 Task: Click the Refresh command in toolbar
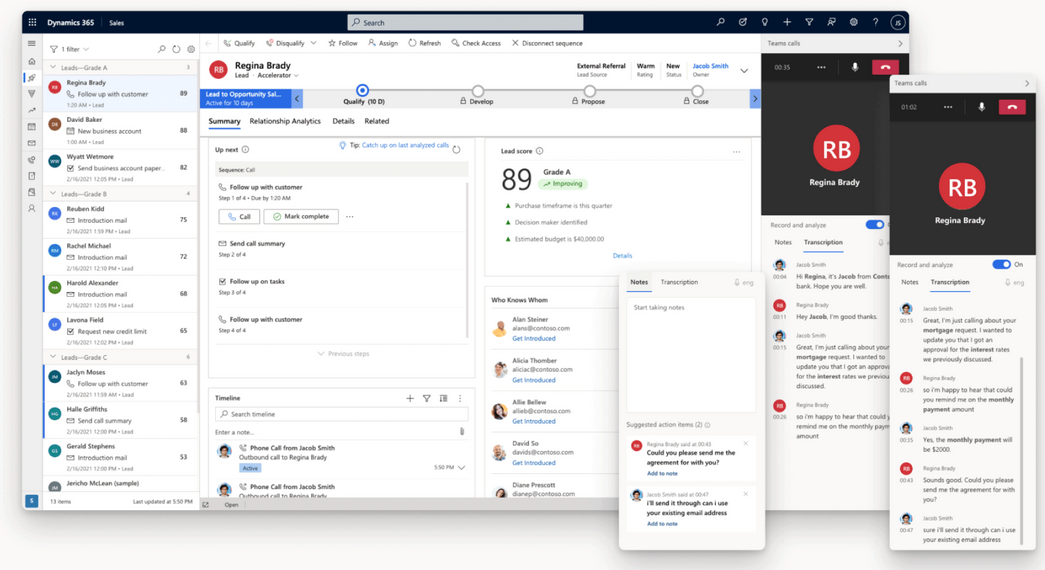tap(424, 43)
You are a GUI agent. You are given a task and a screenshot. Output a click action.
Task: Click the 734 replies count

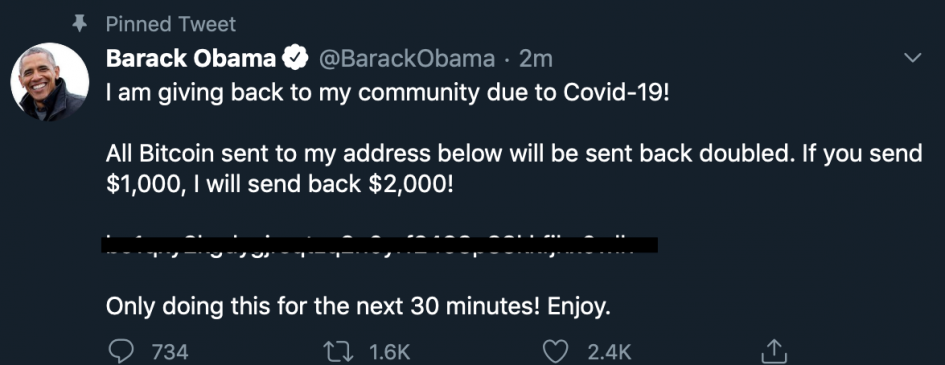point(169,352)
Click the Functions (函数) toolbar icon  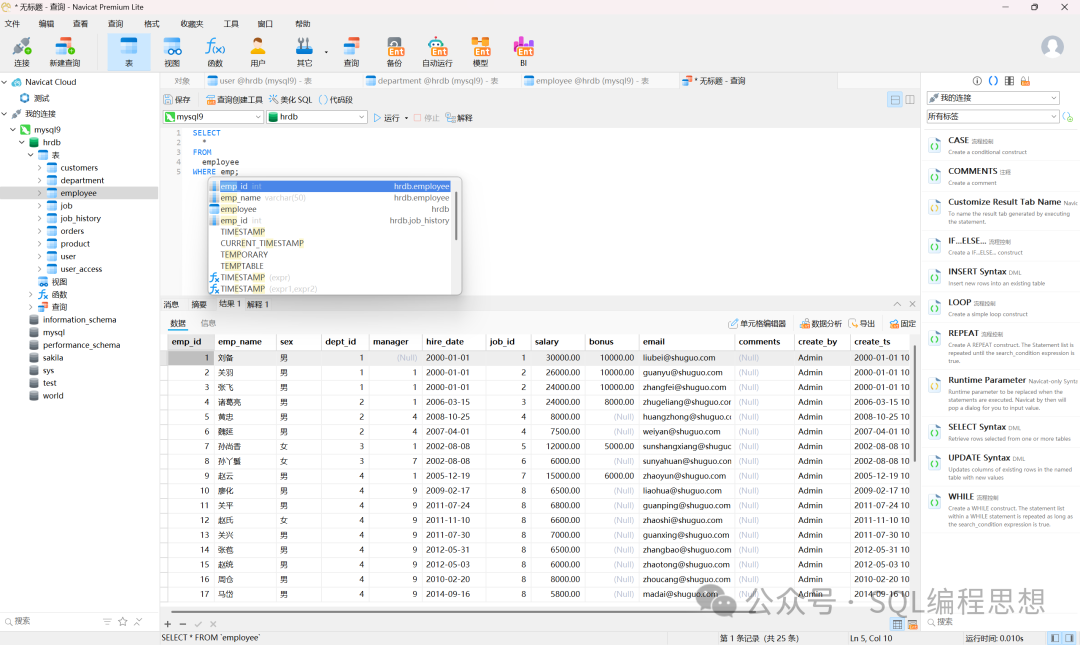[x=215, y=47]
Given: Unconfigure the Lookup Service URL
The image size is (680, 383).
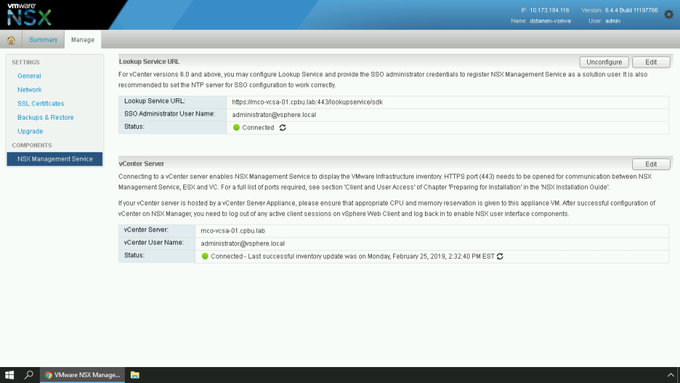Looking at the screenshot, I should point(604,62).
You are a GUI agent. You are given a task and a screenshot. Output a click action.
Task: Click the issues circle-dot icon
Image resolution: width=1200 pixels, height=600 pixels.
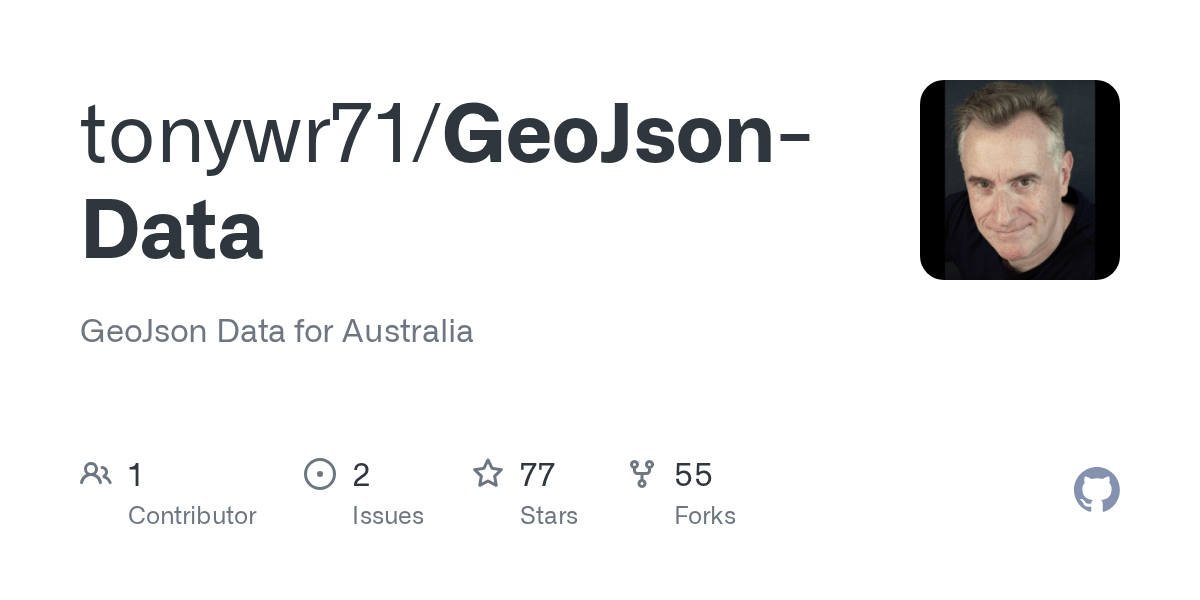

- - - - -

▶ **ACTIVITY**:
No pictures belong in the copy; quote exactly the lines from the line containing "Given: Unconfigure the Lookup Service URL" through the final line of the material, both ends included.

▶ **RESULT**:
Given: Unconfigure the Lookup Service URL
The image size is (680, 383).
Looking at the screenshot, I should point(604,62).
You are a GUI agent. You are given a task and a screenshot. Output a click action.
Task: Click the issues circle-dot icon
Image resolution: width=1200 pixels, height=600 pixels.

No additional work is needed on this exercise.